(Selected extract)
--------
For an analysis load setting of 30,000 N and a reference temperature of 20°C, temperature change examinations for 20°C, 40°C, 60°C, 80°C, 100°C, and 120°C are conducted. The load distributions on the roller threads for the different working temperatures and installation modes are shown in Figures 5 –8.

Figure 5.

Results for installation mode (a) for different temperatures.

Figure 6.

Results for installation mode (b) for different temperatures.

Figure 7.

Results for installation mode (c) for different temperatures.

Figure 8.

Results for installation mode (d) for different temperatures.

To facilitate the derivation, the following notations are employed: the solid icons denote the nut–roller interface and the hollow icons denote the screw–roller interface.

From Figures 5 –8, the following conclusions can be drawn:

As shown in Figures 5 and 8, the varying tendency of the load distribution for installation mode (a) is similar to that of installation mode (d). For the 120°C case, on the nut–roller interface, the maximum load (the corresponding thread number is 20) increases 20% from 263.72 N for installation mode (a) to 329.70 N for installation mode (d). However, the maximum load (the corresponding thread number is 1) varies little over the screw–roller interface and only decreases 1.7% from 390.92 to 384.26 N. Similar conclusions are drawn from Figures 6 and 7. The influences of the temperature changes on the load distribution on the nut–roller interface are clearly larger than those on the screw–roller interface over the four installation modes. This is because the external diameter of the nut structure determines the stiffness (or deformation) of the nut. For the same load magnitude, the resulting deformations caused by the temperature on the screw or nut threads are the key reason behind the load distribution change.
--------
(Problems to solve)
**1.** Translate into German this sentence from the passage on roller thread load distribution: "The influences of the temperature changes on the load distribution on the nut–roller interface are clearly larger than those on the screw–roller interface over the four installation modes."
**2.** Proceed with the passage on roller thread load distribution under temperature change, writing on from its final sentence.
The entries given after this point form a separate body of material with no connection to the passage on roller thread load distribution.

(Data records)
--------
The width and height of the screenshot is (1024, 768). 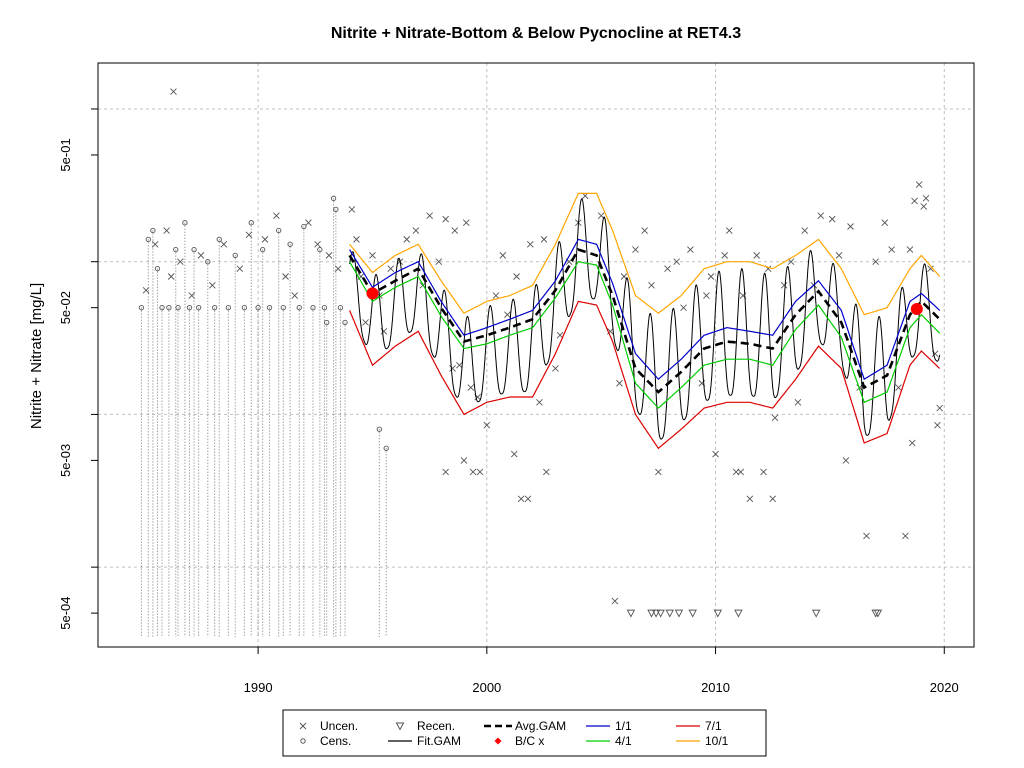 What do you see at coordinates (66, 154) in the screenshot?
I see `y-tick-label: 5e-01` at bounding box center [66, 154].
--------
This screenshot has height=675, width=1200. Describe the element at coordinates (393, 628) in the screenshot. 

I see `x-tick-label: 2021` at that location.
--------
(Solved problems)
**1.** Die Einflüsse der Temperaturänderungen auf die Lastverteilung an der Mutter-Rollen-Schnittstelle sind über die vier Einbauarten hinweg deutlich größer als jene an der Spindel-Rollen-Schnittstelle.

**2.**
When the screw (or nut) is subjected to tension, the influences of the temperature changes on the unevenly distributed loads will increase, and the larger loads move to the fixed end. In contrast, the larger loads deviate from the fixed end when the screw (or nut) is subjected to compression, and the influence of the temperature change on the load distribution is relatively limited. These behaviors are determined by the constraint conditions (as shown in Figure 2).

By comparing Figures 5 –8, it can be seen that a proper temperature rise will decrease the uneven load for installation mode (c). In particular, the load distributions for installation mode (c) are more even for the other installation modes with the same temperature increase. Therefore, installation mode (c) is a good choice for engineering applications.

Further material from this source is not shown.